Items on where targets appear
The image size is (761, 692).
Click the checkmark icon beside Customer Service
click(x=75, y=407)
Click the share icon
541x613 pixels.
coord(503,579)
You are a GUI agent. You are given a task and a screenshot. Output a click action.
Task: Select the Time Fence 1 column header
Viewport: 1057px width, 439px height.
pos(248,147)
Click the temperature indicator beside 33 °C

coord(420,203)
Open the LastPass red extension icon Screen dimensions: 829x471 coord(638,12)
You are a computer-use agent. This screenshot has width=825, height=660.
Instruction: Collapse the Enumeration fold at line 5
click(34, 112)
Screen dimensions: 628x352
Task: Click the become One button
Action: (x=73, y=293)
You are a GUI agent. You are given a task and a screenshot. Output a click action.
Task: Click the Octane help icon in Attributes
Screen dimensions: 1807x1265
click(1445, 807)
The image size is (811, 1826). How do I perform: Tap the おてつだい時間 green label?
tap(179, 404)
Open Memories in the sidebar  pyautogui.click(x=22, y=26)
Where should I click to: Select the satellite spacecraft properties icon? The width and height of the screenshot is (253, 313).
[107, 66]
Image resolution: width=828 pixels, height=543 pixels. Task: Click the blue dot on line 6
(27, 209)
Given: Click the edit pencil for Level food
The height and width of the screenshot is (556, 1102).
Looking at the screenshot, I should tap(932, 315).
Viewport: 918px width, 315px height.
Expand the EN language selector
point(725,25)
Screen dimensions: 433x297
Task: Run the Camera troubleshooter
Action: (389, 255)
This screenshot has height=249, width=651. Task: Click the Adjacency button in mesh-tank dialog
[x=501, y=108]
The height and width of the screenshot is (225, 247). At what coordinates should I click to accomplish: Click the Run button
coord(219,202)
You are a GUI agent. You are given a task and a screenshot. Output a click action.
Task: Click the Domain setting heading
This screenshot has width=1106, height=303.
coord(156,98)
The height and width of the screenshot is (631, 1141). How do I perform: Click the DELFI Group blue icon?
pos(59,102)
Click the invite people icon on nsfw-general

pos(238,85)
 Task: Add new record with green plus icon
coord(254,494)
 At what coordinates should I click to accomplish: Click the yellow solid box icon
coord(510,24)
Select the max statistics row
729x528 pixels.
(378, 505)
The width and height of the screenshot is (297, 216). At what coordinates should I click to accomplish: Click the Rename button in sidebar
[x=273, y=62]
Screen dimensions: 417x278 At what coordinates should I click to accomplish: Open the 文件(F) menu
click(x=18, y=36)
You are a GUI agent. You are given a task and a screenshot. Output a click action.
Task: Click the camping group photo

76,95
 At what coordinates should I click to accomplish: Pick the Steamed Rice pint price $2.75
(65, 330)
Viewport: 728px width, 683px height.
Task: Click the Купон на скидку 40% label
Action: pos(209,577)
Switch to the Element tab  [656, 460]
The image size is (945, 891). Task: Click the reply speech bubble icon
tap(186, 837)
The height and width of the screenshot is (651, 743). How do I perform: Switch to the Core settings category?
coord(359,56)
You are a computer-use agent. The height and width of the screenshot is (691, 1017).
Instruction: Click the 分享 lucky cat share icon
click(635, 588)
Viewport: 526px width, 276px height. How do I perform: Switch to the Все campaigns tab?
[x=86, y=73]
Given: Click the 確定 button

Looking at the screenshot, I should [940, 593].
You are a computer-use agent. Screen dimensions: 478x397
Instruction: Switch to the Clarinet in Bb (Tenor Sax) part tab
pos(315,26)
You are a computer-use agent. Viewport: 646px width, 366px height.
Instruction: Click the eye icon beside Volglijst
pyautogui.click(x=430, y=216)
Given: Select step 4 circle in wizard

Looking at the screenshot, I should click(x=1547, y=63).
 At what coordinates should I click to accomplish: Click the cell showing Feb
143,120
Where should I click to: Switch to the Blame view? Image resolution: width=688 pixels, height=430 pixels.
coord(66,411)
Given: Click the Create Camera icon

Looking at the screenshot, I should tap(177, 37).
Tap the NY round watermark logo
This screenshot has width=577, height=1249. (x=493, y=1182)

• [WHAT THE TASK ASKS] Rewrite every item above, putting "interface agent" wherever "GUI agent" occurs and changing nothing else.

• [EXERCISE OUTPUT]
The image size is (761, 692).
Click the checkmark icon beside Customer Service
click(x=75, y=407)
Click the share icon
541x613 pixels.
coord(503,579)
You are a interface agent. You are given a task and a screenshot. Output a click action.
Task: Select the Time Fence 1 column header
Viewport: 1057px width, 439px height.
pos(248,147)
Click the temperature indicator beside 33 °C

coord(420,203)
Open the LastPass red extension icon Screen dimensions: 829x471 coord(638,12)
You are a computer-use agent. This screenshot has width=825, height=660.
Instruction: Collapse the Enumeration fold at line 5
click(34, 112)
Screen dimensions: 628x352
Task: Click the become One button
Action: (x=73, y=293)
You are a interface agent. You are given a task and a screenshot. Output a click action.
Task: Click the Octane help icon in Attributes
Screen dimensions: 1807x1265
click(1445, 807)
The image size is (811, 1826). How do I perform: Tap the おてつだい時間 green label?
tap(179, 404)
Open Memories in the sidebar  pyautogui.click(x=22, y=26)
Where should I click to: Select the satellite spacecraft properties icon? The width and height of the screenshot is (253, 313).
[107, 66]
Image resolution: width=828 pixels, height=543 pixels. Task: Click the blue dot on line 6
(27, 209)
Given: Click the edit pencil for Level food
The height and width of the screenshot is (556, 1102).
Looking at the screenshot, I should tap(932, 315).
Viewport: 918px width, 315px height.
Expand the EN language selector
point(725,25)
Screen dimensions: 433x297
Task: Run the Camera troubleshooter
Action: (389, 255)
This screenshot has height=249, width=651. Task: Click the Adjacency button in mesh-tank dialog
[x=501, y=108]
The height and width of the screenshot is (225, 247). At what coordinates should I click to accomplish: Click the Run button
coord(219,202)
You are a interface agent. You are given a task and a screenshot. Output a click action.
Task: Click the Domain setting heading
This screenshot has width=1106, height=303.
coord(156,98)
The height and width of the screenshot is (631, 1141). How do I perform: Click the DELFI Group blue icon?
pos(59,102)
Click the invite people icon on nsfw-general

pos(238,85)
 Task: Add new record with green plus icon
coord(254,494)
 At what coordinates should I click to accomplish: Click the yellow solid box icon
coord(510,24)
Select the max statistics row
729x528 pixels.
(378, 505)
The width and height of the screenshot is (297, 216). At what coordinates should I click to accomplish: Click the Rename button in sidebar
[x=273, y=62]
Screen dimensions: 417x278 At what coordinates should I click to accomplish: Open the 文件(F) menu
click(x=18, y=36)
You are a interface agent. You are given a task and a screenshot. Output a click action.
Task: Click the camping group photo

76,95
 At what coordinates should I click to accomplish: Pick the Steamed Rice pint price $2.75
(65, 330)
Viewport: 728px width, 683px height.
Task: Click the Купон на скидку 40% label
Action: pos(209,577)
Switch to the Element tab  [656, 460]
The image size is (945, 891). Task: Click the reply speech bubble icon
tap(186, 837)
The height and width of the screenshot is (651, 743). How do I perform: Switch to the Core settings category?
coord(359,56)
You are a computer-use agent. The height and width of the screenshot is (691, 1017).
Instruction: Click the 分享 lucky cat share icon
click(635, 588)
Viewport: 526px width, 276px height. How do I perform: Switch to the Все campaigns tab?
[x=86, y=73]
Given: Click the 確定 button

Looking at the screenshot, I should [940, 593].
You are a computer-use agent. Screen dimensions: 478x397
Instruction: Switch to the Clarinet in Bb (Tenor Sax) part tab
pos(315,26)
You are a computer-use agent. Viewport: 646px width, 366px height.
Instruction: Click the eye icon beside Volglijst
pyautogui.click(x=430, y=216)
Given: Select step 4 circle in wizard

Looking at the screenshot, I should click(x=1547, y=63).
 At what coordinates should I click to accomplish: Click the cell showing Feb
143,120
Where should I click to: Switch to the Blame view? Image resolution: width=688 pixels, height=430 pixels.
coord(66,411)
Given: Click the Create Camera icon

Looking at the screenshot, I should tap(177, 37).
Tap the NY round watermark logo
This screenshot has width=577, height=1249. (x=493, y=1182)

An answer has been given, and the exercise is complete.